BANCA POPOLARE DELL EMILIA ROMAGNA AND THE SOCIAL WORLD (1/5) Banca popolare dell'emilia Romagna, from its origin, has placed credit and finance at the services of the economy and people. Support to the social economy and voluntary services are part of the Bank s patrimony of values, that has maintained its cooperative from a strong territorial network. segue
BANCA POPOLARE DELL EMILIA ROMAGNA AND THE SOCIAL WORLD (2/5) Current accounts for the third sector Bper, has studied a series of current accounts with concessionary rates for companies working in the third sector: onlus and similar, non commercial entities, staff of not for profit companies. Onlus and similar The account foresees the exemption of stamp duty on bank statements and banking contracts. The following can open this account: ONLUS; Voluntary Associations; Social Cooperatives, NGOs. Non commercial entities Cultural Associations, sports and recreational associations can access these Staff of not for profit companies Social Cooperatives after having presented suitable documentation can access these segue
BANCA POPOLARE DELL EMILIA ROMAGNA AND THE SOCIAL WORLD (3/5) Ethical prepaid cards BPER together with Emergency, Telefono Azzurro, WWF, Rock No War and the Missionary Cooperation Centre of the Cappuccini Brothers, hasa series of cards in partnership. The bank pays the associations a high quota of the price of each card. For each transaction (withdrawal or deposit) made with an ethical card, BPER gives the partner association a sum of money. In this way the more you use the card the more you sustain the company. segue
BANCA POPOLARE DELL EMILIA ROMAGNA AND THE SOCIAL WORLD (4/5) Banca Etica and Banca popolare dell'emilia Romagna Bper, always involved in funding at the service of the economy and social promotion, was among the first credit Institutes to sustain (as a member and as a partner) Banca Etica, since 1986. Thanks to the agreement of commercial partnership with Banca Etica, at Bper counters it is possible to undersign Banca Etica shares, deposit certificates, bonds and common investment funds.
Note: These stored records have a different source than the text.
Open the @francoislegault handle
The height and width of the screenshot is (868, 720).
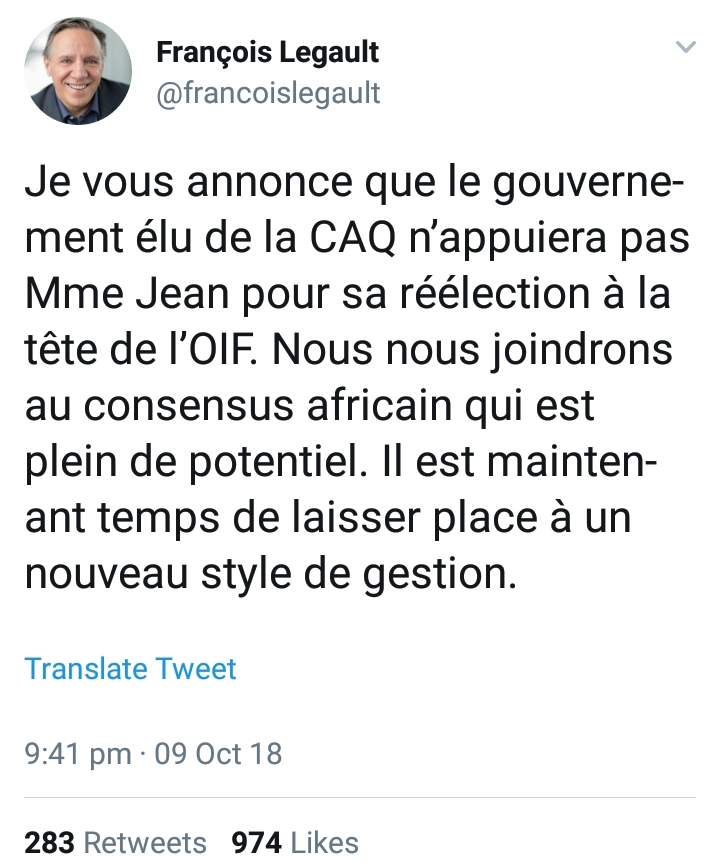(x=269, y=93)
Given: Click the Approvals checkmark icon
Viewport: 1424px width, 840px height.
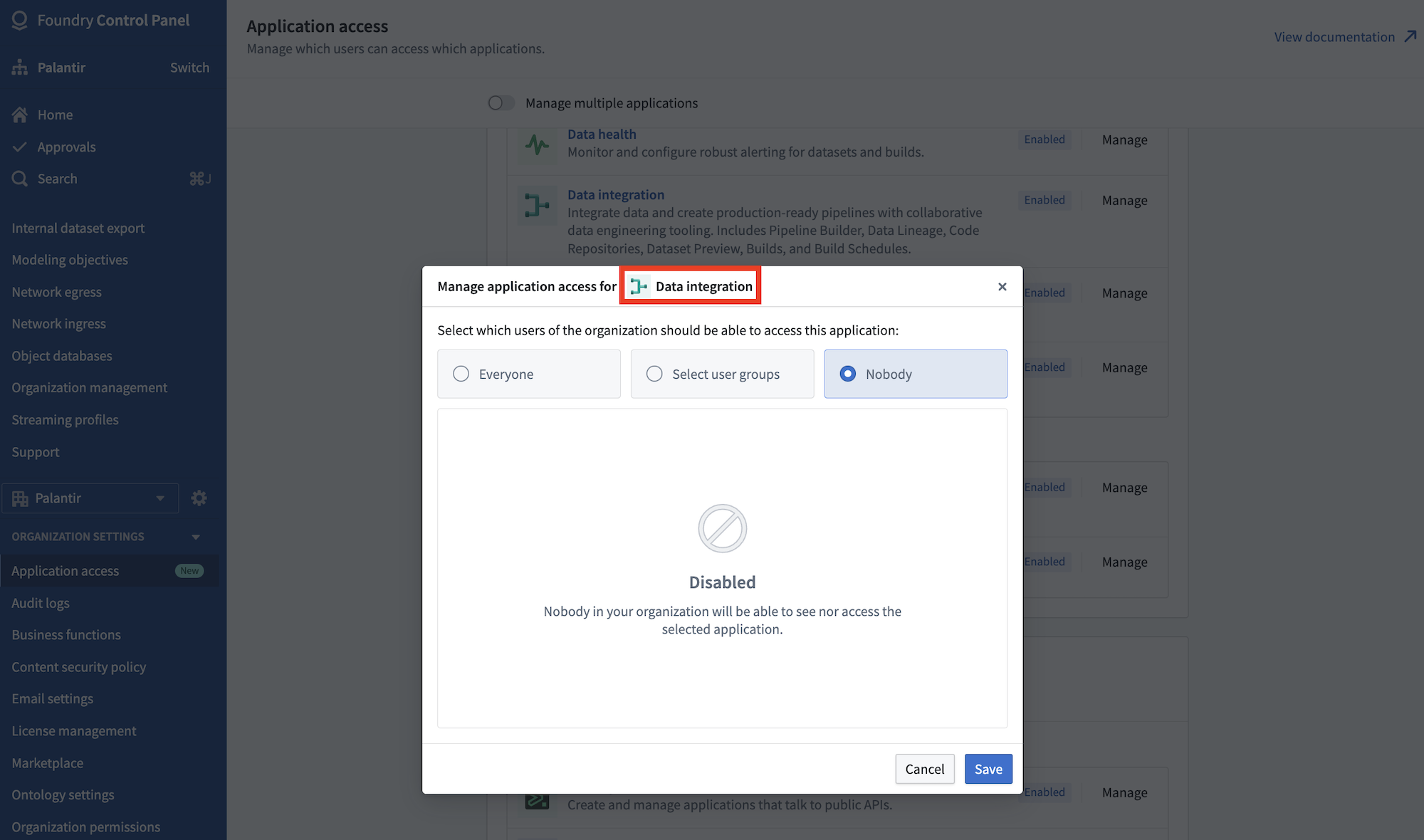Looking at the screenshot, I should [20, 147].
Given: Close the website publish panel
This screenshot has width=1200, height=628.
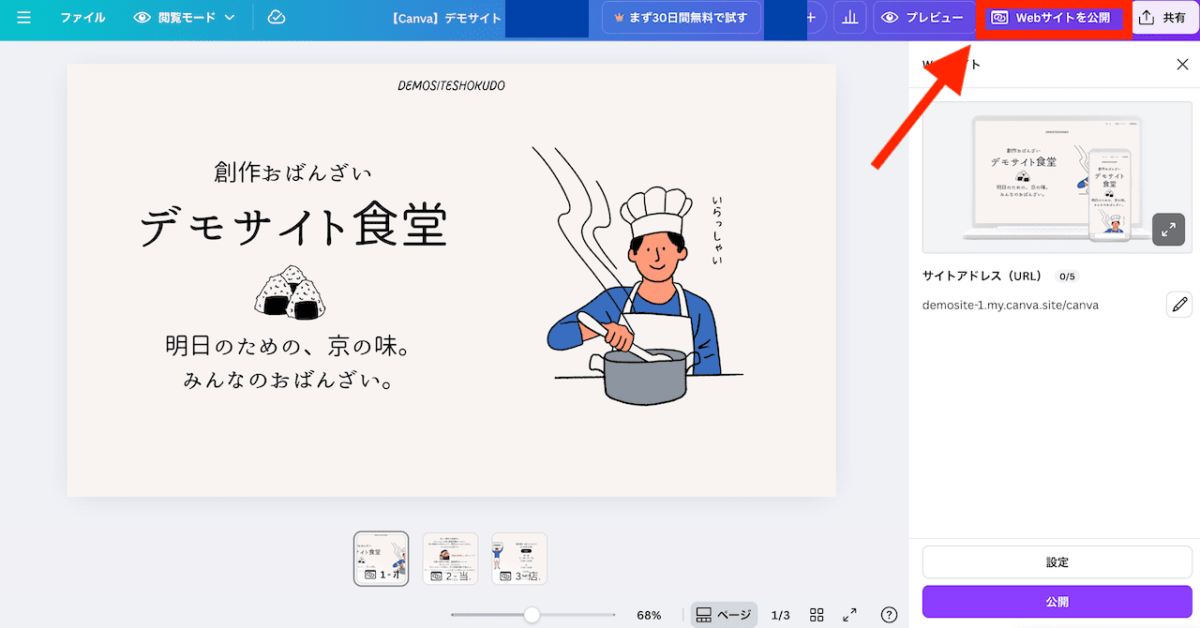Looking at the screenshot, I should [1182, 65].
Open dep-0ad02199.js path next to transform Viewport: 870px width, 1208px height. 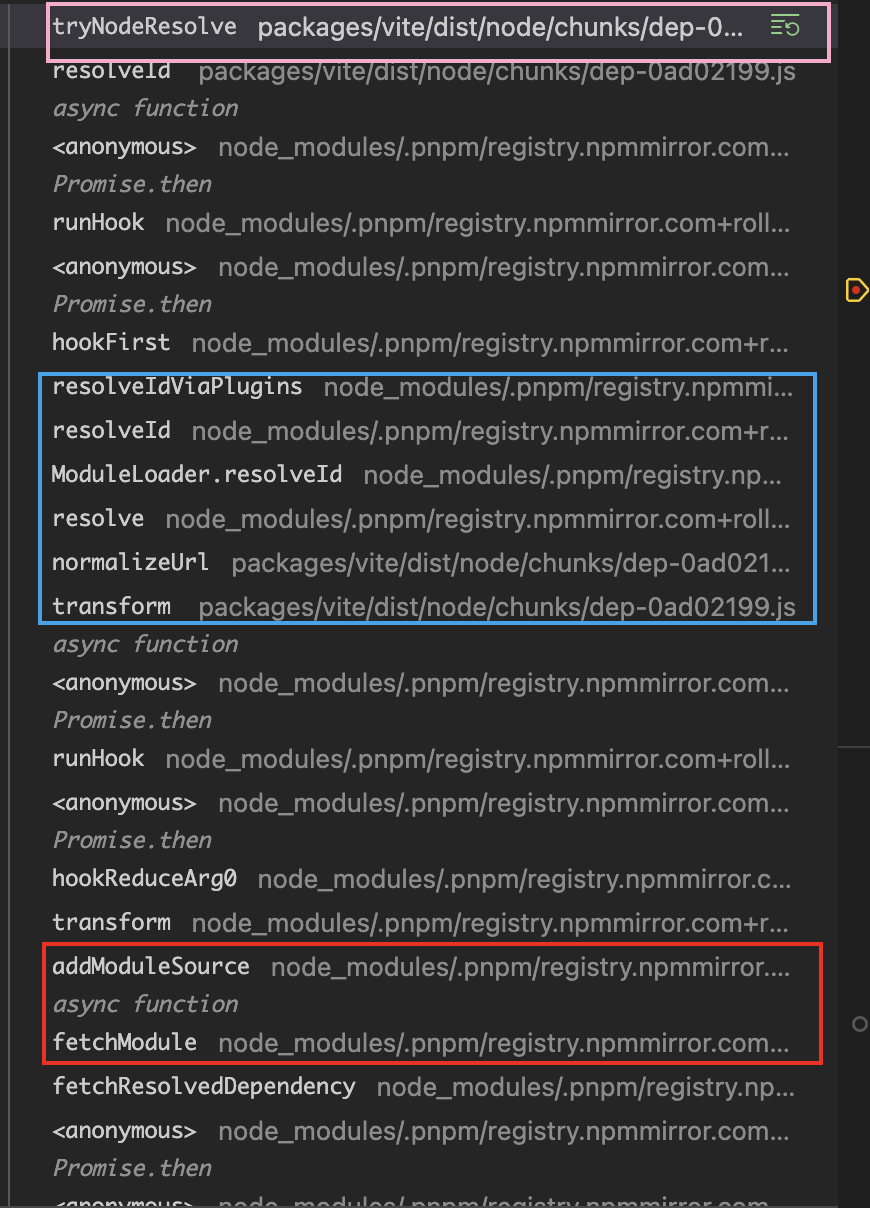(497, 607)
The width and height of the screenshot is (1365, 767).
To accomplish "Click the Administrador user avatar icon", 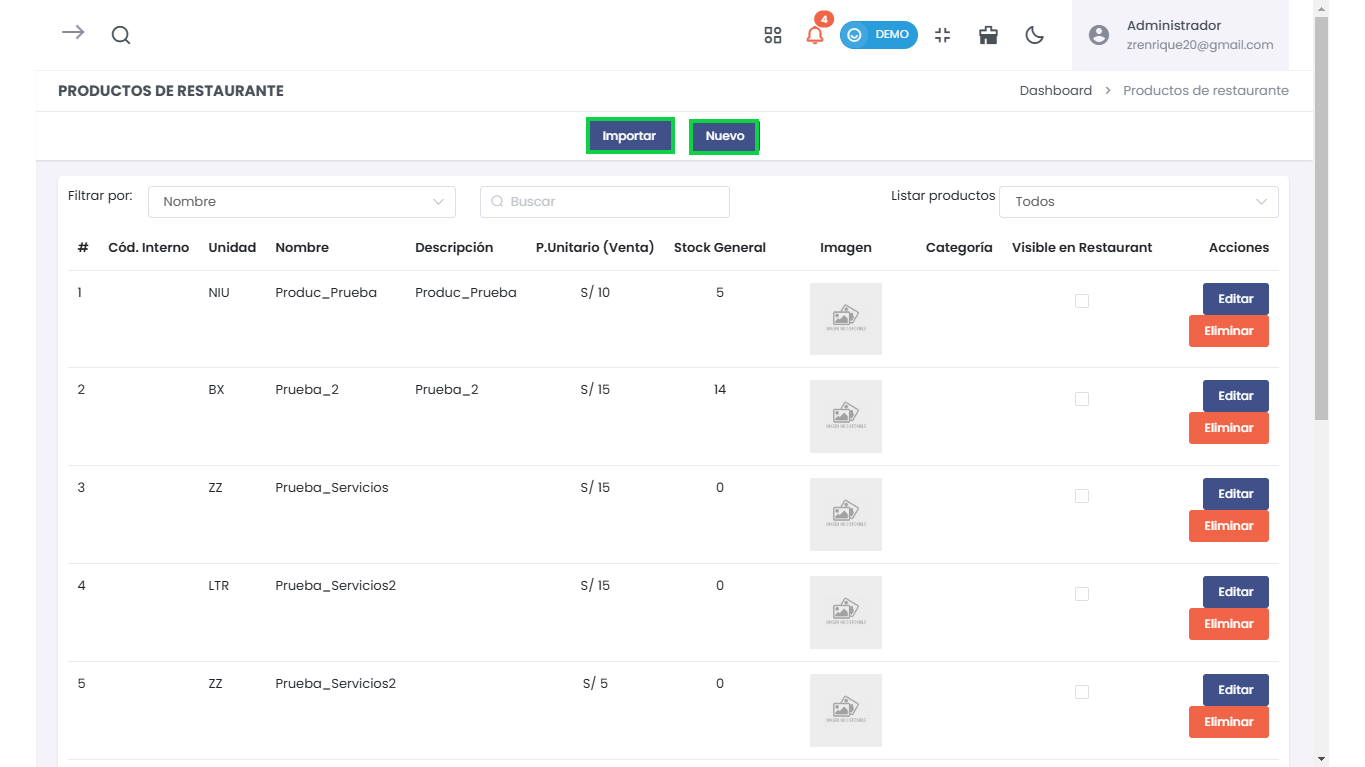I will pyautogui.click(x=1099, y=35).
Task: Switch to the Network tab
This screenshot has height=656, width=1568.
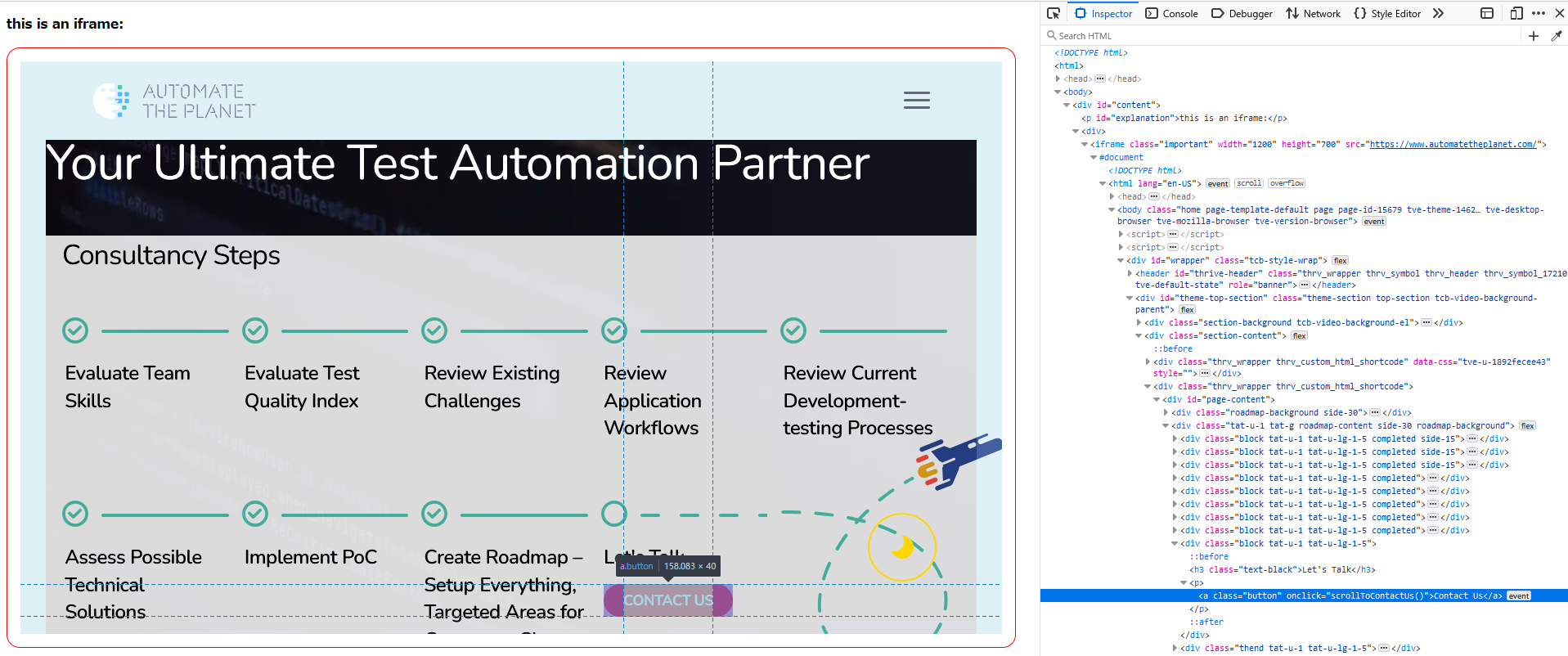Action: [1314, 13]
Banca Etica Common Funds - Etica Sgr Bper distributes ethical common investment funds of Etica Sgr, the savings management company of Banca Etica. The funds respond to the most severe investment evaluation criteria. Ethcial quality is certified by Ethibel, an independent company specialised in the ethical selection of state and company bonds. segue
BANCA POPOLARE DELL EMILIA ROMAGNA AND THE SOCIAL WORLD (5/5) Not for profit on the Bper site offers to beneficiary companies Bper offers this space to all the Not for Profit companies that are clients of the Bank that undertake "fund raising", or rather gather funds for initiatives of a humanitarian, social nature etc. The insertion is completely free, after analysis of requisites of the company by the Bank. The objective is that of publicising the initiative to as wide as possible a potentially interested public. Do good free of charge! This is a programme, in collaboration with UNO, where each person can do good in a simple and free way: all you need to do is go to this site (http://thehungersite.com) and click on the button donate free food"; "banners" of videos will appear that is sponsors publicity. For the simple fact that each person clicks on the button "donate free food", the sponsors will automatically pay the money needed to feed a person suffering form hunger in the world today.